Pour John Krystal, MD, rédacteur en chef de Biological Psychiatry, les différences de développement cérébral entre les troubles seront un facteur important à prendre en considération dans les futures études d'imagerie cérébrale des troubles psychiatriques. "L'accent récemment mis sur les caractéristiques dimensionnelles du diagnostic croisé des troubles psychiatriques a désaccentué d'importantes distinctions catégorielles complémentaires. Cette étude d'imagerie génomique nous rappelle l'importance potentielle de ces distinctions catégoriques", conclut-il.
A l’heure actuelle, la schizophrénie concerne environ 0,7% de la population mondiale, dont 600 000 personnes en France.

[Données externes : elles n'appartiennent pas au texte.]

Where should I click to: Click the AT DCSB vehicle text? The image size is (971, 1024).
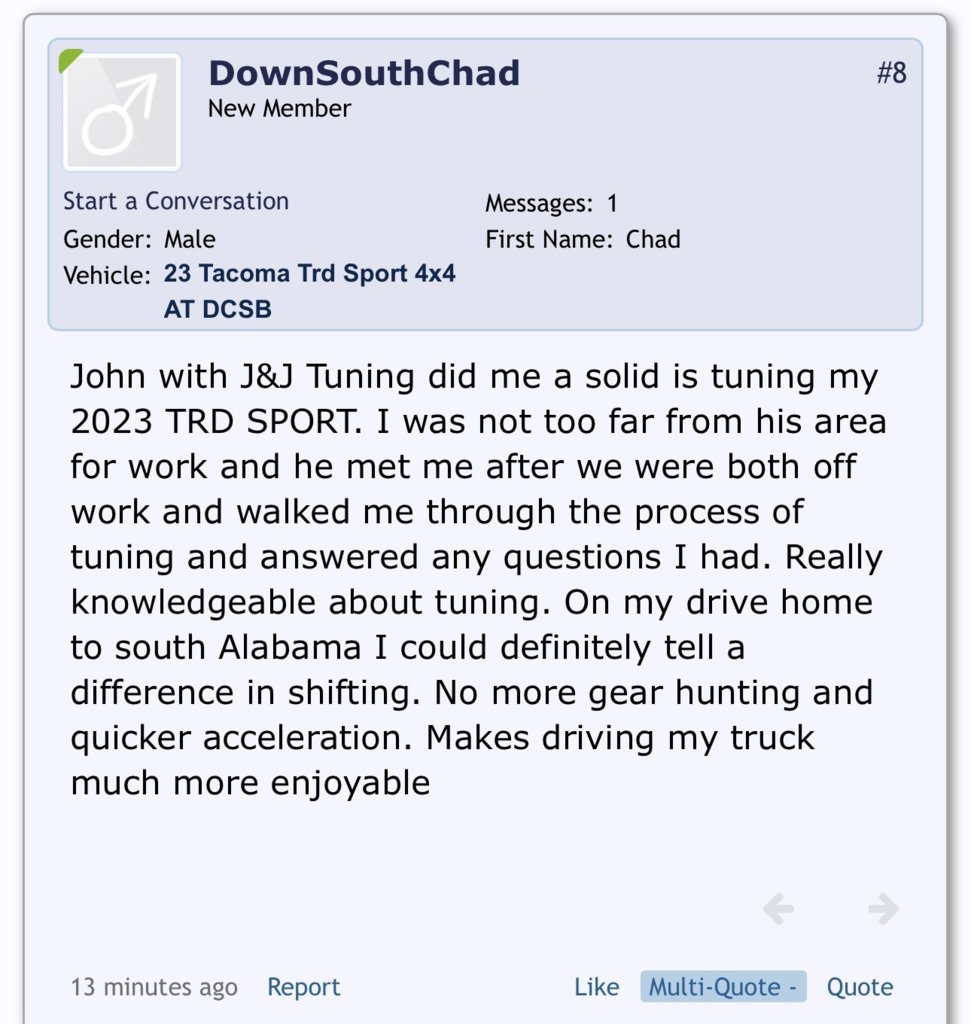(217, 310)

D’après l’Inserm, elle se déclare le plus souvent à l’adolescence, entre 15 et 25 ans. Dans 35 % à 40 % des cas, elle se manifeste par des débuts aigus, avec des bouffées délirantes. Outre les délires et les hallucinations, les malades ont tendance à s’isoler, à tenir des propos incohérents et à être dans l’incapacité totale de planifier des tâches simples, ce qui rend leur quotidien extrêmement difficile.
Les troubles bipolaires quant à eux, font partie des troubles de l’humeur au même titre que la dépression récurrente. Dans sa forme la plus typique, la maladie comporte deux phase : la phase maniaque (le sujet est hyperactif et euphorique) et la phase dépressive (le sujet est ralenti et n’a goût à rien). "En France, les troubles bipolaires sont sous-diagnostiqués. Il faut en moyenne 10 à 12 ans et quatre à cinq médecins différents avant qu’ils ne soient nommés. De même, on estime que 40 % des dépressifs sont en réalité des bipolaires qui s’ignorent", alerte le site troubles-bipolaires.com.